Nur vom Telekom-Festnetz und vom E-Plus-Netz aus waren Quam-Kunden von Anfang an erreichbar. Nun ist es bei E-Plus Pflicht, dass das Interconnect-Abkommen zügig zustande kommt. Denn Quam und E-Plus sind Kooperationspartner, die ihre UMTS-Netze gemeinsam aufbauen. Darüber hinaus ist Quam quasi "Untermieter" im GSM-Netz von E-Plus.

Solche Argumente, die zu einem schnellen Abschluss des Interconnect-Abkommens drängen, gab es bei der Deutschen Telekom nicht. Entsprechend groß fiel auf einer Pressekonferenz von Quam das Lob für die Deutsche Telekom aus, wie kooperativ diese sich beim Interconnect-Abkommen verhalten habe.

Wir sind es in der Redaktion nicht gewohnt, Lob über die Wettbewerbspolitik der Deutschen Telekom zu hören. Denn mit schöner Regelmäßigkeit trudeln bei uns die Pressemitteilungen des VATM und anderer Verbände ein, die der Deutschen Telekom Blockadepolitik, Verzögerungsstrategie und Monopol-Gehabe vorwerfen. Doch dieses Mal war die angebliche Dauerblockiererin am schnellsten, als es darum ging, den Wettbewerber anzubinden.

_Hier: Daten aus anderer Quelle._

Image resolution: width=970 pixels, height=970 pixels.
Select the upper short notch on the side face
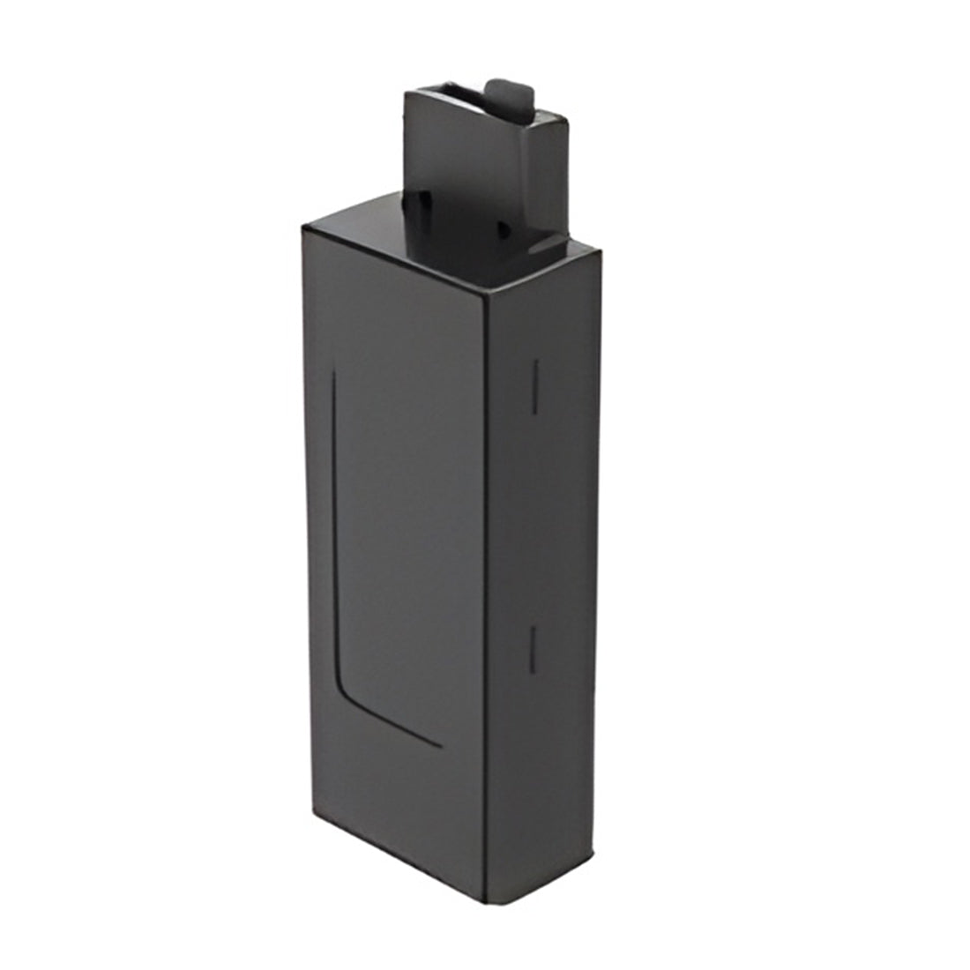pos(534,385)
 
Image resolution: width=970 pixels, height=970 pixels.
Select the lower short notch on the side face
pos(531,650)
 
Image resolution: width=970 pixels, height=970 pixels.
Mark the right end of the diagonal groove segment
pos(440,746)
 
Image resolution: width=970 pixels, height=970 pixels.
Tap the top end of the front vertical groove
pos(333,375)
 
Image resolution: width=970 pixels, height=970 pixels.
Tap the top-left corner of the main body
pos(303,228)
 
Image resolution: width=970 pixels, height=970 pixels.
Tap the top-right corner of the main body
pos(601,250)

Discountern wie 3U mag man es noch nachsehen, dass sie Verbindungen zu einem gerade neu gestarteten Netz nicht von Anfang an ermöglichen. Aber bei einem Full-Service-Anbieter wie Arcor hat die Nachsicht ein Ende. Schließlich bezahlt man bei Arcor für ISDN-Anschlüsse fast dieselben Preise wie bei der Deutschen Telekom. Da darf man auch einen ähnlich guten Service erwarten, und dazu gehört nunmal, dass man alle deutschen Telefonanschlüsse erreichen kann.

Auch an anderer Stelle hat man den Eindruck, dass die Blockadepolitik der Telekom-Konkurrenten untereinander noch viel schlimmer ist, als die der Telekom gegen die Wettbewerber. Warum haben beispielsweise ein halbes Dutzend Newcomer (Esprit Telecom/GTS/Ventelo, Interoute, Viatel/Circe, COLT Telecom, um nur ein paar zu nennen) jeweils eigene Hochgeschwindigkeitsnetze quer durch Europa gebaut, anstatt auf den Langstrecken zusammenzuarbeiten? Ist es wirklich so schwierig, sich gegenseitig Kapazitäten zu vermieten?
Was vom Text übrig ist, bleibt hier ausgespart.